HOW NOW, BROWN SOUND?
Sound engineer Nigel Buchan delivers the brown sound to the world through an Audio Analysts P.A. consisting of sixty S-4 cabinets with 1,000 watts and ten speakers each (two 18-inch, four 10-inch, two horns, and two high frequency units, all JBL). The system is highly modular, taking just an hour and forty-five minutes to go from truck to blasting.
The monitor system, which has wedges (with two 15- inch, two horns and a high frequency unit) buried under grates all over the stage in strategic areas, contributes another 16,000 watts. “That’s bigger than most bands on the theater circuit take out for their house system,” says Buchan, “Van Halen plays at a staggering volume onstage. 134 dB. And we have no monitoring problems whatsoever This must be the first band in history to ask for the monitoring system to be turned down.”
Through this aural colossus, Eddie plays a Kramer copy (“The simplest, most stripped down form of musical instrument there is.”) of his original customized Stratocaster that is now out to pasture except for studio work. His amps are the usual old Marshalls. His synth is the Oberheim OB-8.

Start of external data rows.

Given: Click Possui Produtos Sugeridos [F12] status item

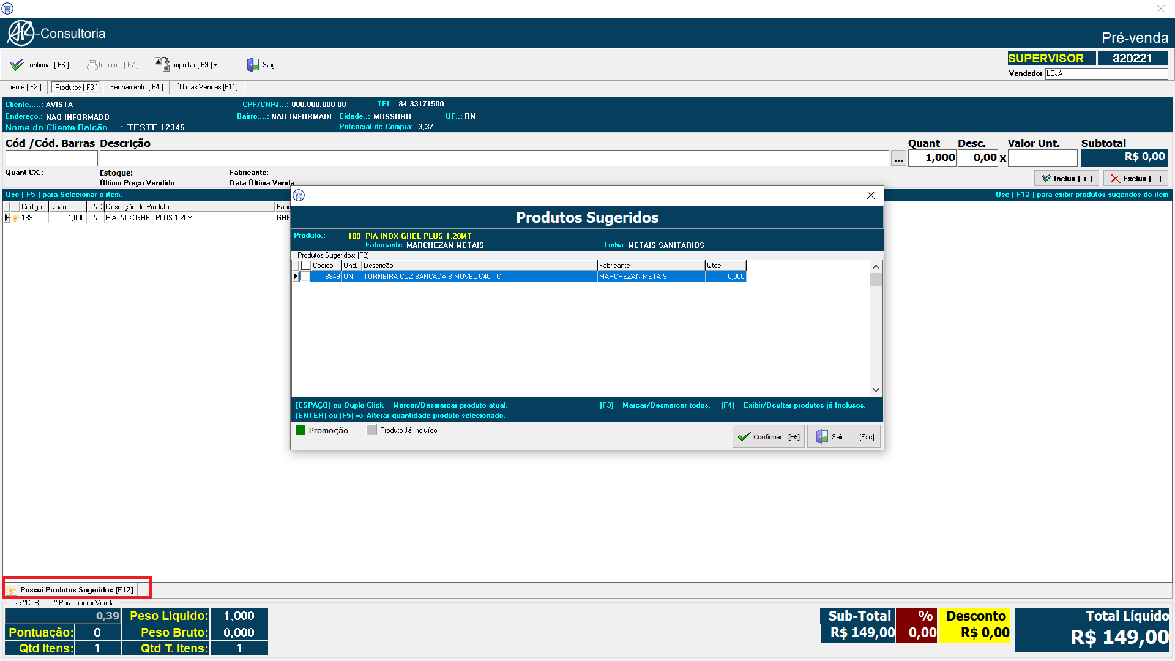Looking at the screenshot, I should [x=76, y=590].
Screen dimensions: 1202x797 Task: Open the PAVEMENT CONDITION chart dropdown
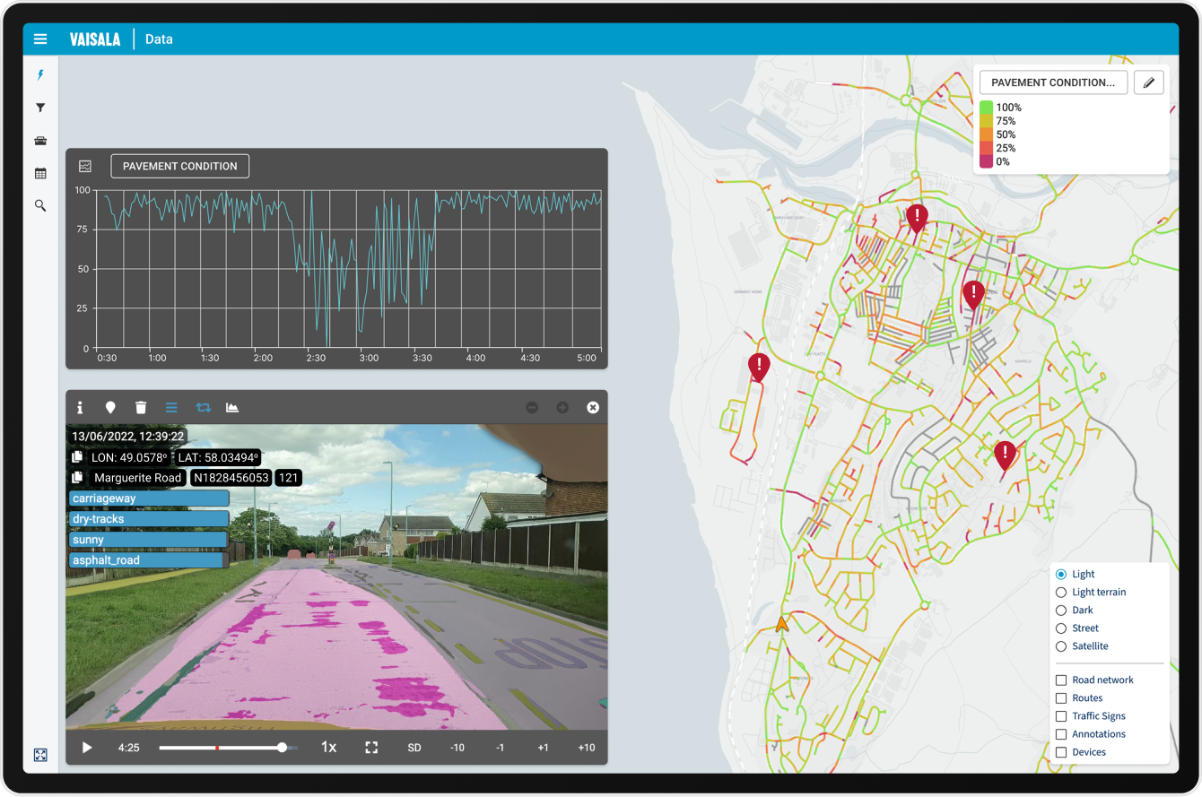(180, 166)
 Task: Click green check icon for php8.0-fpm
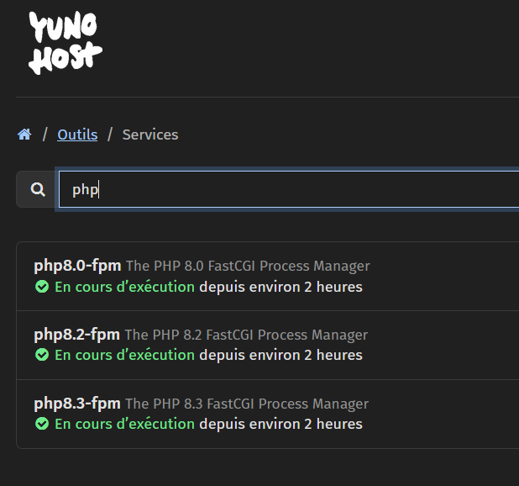(41, 287)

Michael Anthony has four basses of choice. 1) a Yamaha Broad bass 2000 (never actually produced in the States) with Schacter pickups and a neck he has narrowed for better access to the top frets: 2) a custom Zeta in the shape of a Jack Daniels bottle with pickups in the saddle of the bridge (“sounds punchy as hell”), a body carved by Charvel and a paint job by Chuck Wild Studios; 3) a Kramer for throwing off the top of his amp stack (“I’ve never had a problem with the neck snapping and I jump on it full force.”) and 4) a Steinberger with split EMG pickups for studio use As for amplifiers, he’s all SVT onstage and in the studio prefers an old Ampeg B-15 with the flip head.

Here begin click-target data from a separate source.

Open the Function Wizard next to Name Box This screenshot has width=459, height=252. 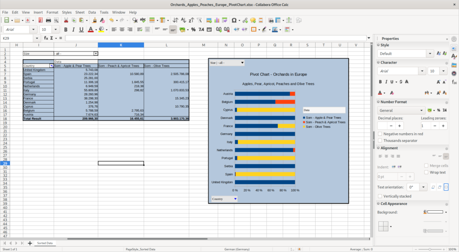pos(46,39)
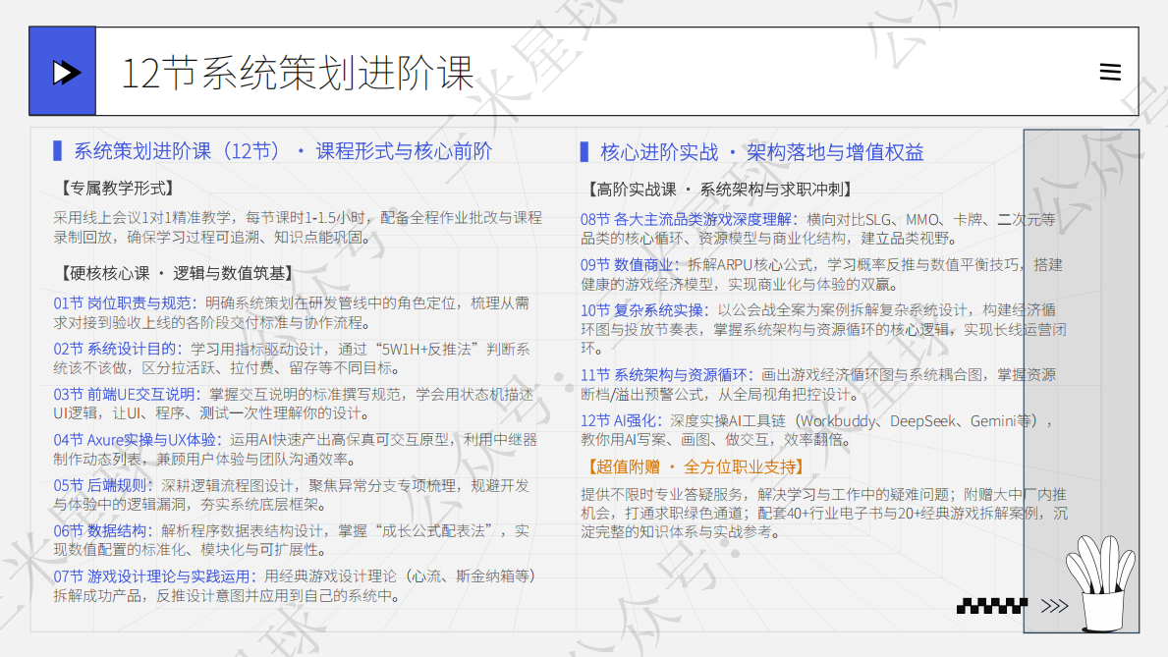Open 09节 数值商业 lesson
1168x657 pixels.
(x=630, y=265)
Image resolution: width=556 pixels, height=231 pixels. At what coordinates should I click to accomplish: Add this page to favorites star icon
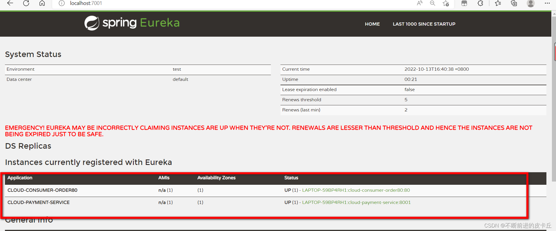pyautogui.click(x=446, y=3)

Alex throttles a drum kit that could double as the set of the next Star Wars installment: two double-headed kick drums in the middle (24-inch and 26-inch) and two single- headed kick drums (same width) on the outside. Inside each he has mounted a radial horn. All the shells are Ludwig for aesthetics with Simmons electronic drums mounted inside. Across the top he has mounted a set of Octabans and keeps his high end blazing with Paiste cymbals.